От страниц «Цветочков святого Франциска»[9] исходят росистые утренние запахи. То, что еще минуту назад было отдаленным мифом, погребенным под громадой сизифового камня, теперь становится реальностью, оливковой рощей, дающей тень, цветущим лугом и высокой травой. Тесный пейзаж, который мы видим из окон нашей комнаты, лопается, как обруч, и прежде чем осознать чудо рождающихся на наших глазах видов, мы узнаем в них себя с той же ясностью, что и в зеркале, когда с него срывают покров. Самые прекрасные виды – это виды человеческого сердца. В каждом сердце, независимо от того, чье оно – нищего или богача, труса или героя, преступника или ангела, – за пределами пустыни тянутся цветущие луга и плодородные земли. В каждом человеке за стеной тумана и умерших снов живет предчувствие этих земель.
Закрылись пути ночи. На нашем столе лежал «Гимн брату Солнцу» святого Франциска, этот сладкий хлеб серафимов, который насыщает самых голодных и жаждущих.

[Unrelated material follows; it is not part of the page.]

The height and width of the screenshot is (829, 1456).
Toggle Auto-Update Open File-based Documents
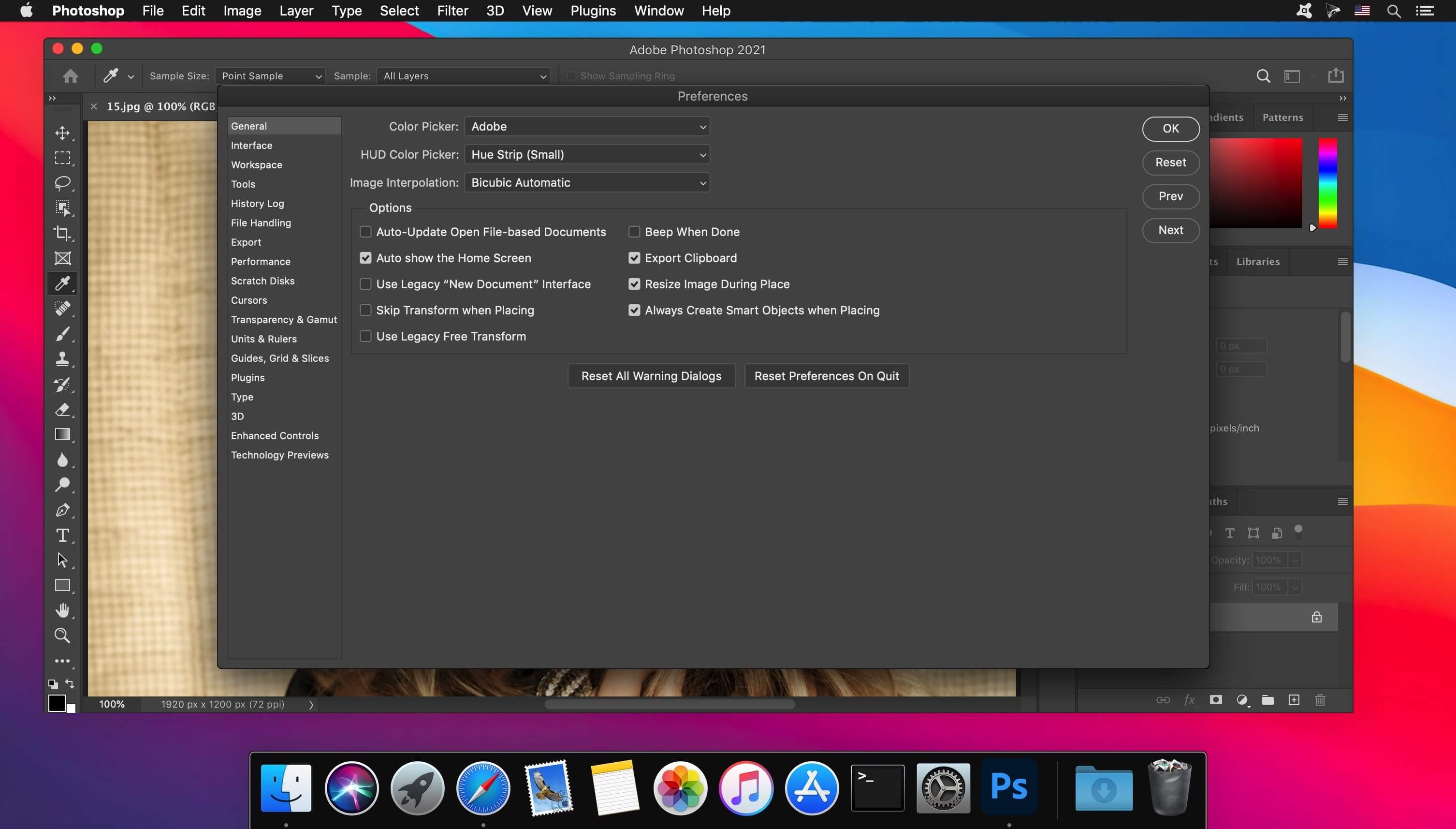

Святой Франциск явил красоту природы восхищенным глазам средневекового человека. Впервые за многие века пейзаж стал говорить людям красками и запахом цветов и деревьев, шумом потоков и тишиной ночи. Мертвый канон природы был разрушен. Жизнь цветов и пение птиц ворвались в человеческое сознание. Природа перестала быть фоном и орнаментом, а стала частью наших представлений о красоте и добре, символом гармонии и согласия, формой благого содержания, данного нам Богом. Растоптанный цветок стал достоин милосердия, огонь – любви, а звезды – восхваления.
Поезд бежит среди пожелтевших полей, сожженных солнцем и ветрами, по глубокой долине к низине Шарона. На одном из крутых поворотов мы увидели стены удаляющегося Иерусалима, минареты, возвышающиеся среди молчаливых кипарисов, и сады Гефсимании, залитые золотом солнечных лучей. Когда мы теперь стали размышлять о смысле происходивших в нашей жизни событий, нам открылось, что они образуют мудрую и логичную картину. Каждый прошедший день и каждый ушедший человек исполнил в ней свою трудную роль. В этой картине не было никаких пустот. Все, что в ней происходило, имело свою мудрую цель, свое время и безошибочный результат, все это было таким последовательным, словно создавалось рукой художника, искусно располагающего на холсте свет, тени и краски.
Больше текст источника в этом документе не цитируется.